49. That Fuckin’ Word
That Fuckin’ Word
Zoe
I’m cold. I wrap my arms around myself as I shiver. Running away without my jacket wasn’t my smartest move, but here I am.
This is what he wanted. This is what he made me promise.
The words echo over and over, but I can’t make sense of them. I’m caught between two men: one dead, one very much alive. Both of them have my heart, but how can I trust that I truly have theirs?
I feel like a baseball card. He traded me. He was dying, so he passed his card on to his cousin. The worst part of all is I know how much Leo loved Luke. I know he would do anything for him. If Luke really fuckin’ made him promise this, Leo would do it for him. Am I just an obligation to him? I feel so stupid.
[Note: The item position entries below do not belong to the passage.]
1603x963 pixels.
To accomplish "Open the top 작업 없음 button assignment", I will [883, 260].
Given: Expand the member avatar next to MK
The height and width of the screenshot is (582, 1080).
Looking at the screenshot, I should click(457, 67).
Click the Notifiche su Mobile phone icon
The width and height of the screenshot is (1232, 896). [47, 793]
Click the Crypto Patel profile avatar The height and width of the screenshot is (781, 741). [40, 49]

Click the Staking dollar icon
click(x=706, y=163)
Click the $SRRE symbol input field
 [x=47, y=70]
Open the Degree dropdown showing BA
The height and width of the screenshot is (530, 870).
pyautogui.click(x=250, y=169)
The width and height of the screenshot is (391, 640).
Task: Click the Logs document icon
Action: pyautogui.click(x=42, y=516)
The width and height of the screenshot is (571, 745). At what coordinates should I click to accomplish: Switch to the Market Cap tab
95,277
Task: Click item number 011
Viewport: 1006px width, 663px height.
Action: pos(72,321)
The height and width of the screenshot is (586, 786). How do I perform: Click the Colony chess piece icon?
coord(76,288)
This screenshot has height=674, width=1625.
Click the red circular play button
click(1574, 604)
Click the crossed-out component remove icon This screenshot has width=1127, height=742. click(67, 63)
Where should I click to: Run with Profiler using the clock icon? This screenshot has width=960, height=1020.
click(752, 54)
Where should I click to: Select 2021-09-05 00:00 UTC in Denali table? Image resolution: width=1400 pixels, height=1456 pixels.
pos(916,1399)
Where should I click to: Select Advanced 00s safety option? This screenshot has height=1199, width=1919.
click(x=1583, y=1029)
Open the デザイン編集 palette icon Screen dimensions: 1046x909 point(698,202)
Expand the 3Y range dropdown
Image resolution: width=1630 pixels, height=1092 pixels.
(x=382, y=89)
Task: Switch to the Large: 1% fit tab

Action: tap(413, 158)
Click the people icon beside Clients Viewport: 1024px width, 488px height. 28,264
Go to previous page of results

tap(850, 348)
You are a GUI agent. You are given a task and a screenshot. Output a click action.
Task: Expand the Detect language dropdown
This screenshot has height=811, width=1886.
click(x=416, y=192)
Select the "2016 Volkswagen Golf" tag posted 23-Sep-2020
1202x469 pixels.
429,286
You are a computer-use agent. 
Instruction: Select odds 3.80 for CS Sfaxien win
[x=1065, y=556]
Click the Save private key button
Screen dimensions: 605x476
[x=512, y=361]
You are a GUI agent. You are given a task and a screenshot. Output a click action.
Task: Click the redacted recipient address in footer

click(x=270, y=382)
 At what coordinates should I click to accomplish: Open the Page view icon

I look out across the water. The dying light of the day sparkles on the surface of the lake. We loved it here, all of us. We spent so many beautiful moments here together. I miss it.
I should leave. It’s getting darker and colder, and I know they’ll all be worried.
The unmistakable sound of a twig snapping underfoot behind me startles me, and I twist to see my brother walking towards me, hands up, defensively.
‘Leave.’ My voice trembles with emotion.
‘Honey, I’m sorry.’
He drops to sit next to me on the sand, and I shake my head.
‘Just go away, Doug.’
I love my brother so much. We are so close, and I know he loves me, but he had a hand in the heartbreak I’m feeling. He acted like a toddler who had his toys taken away, and it resulted in my heart being ripped out and stomped on.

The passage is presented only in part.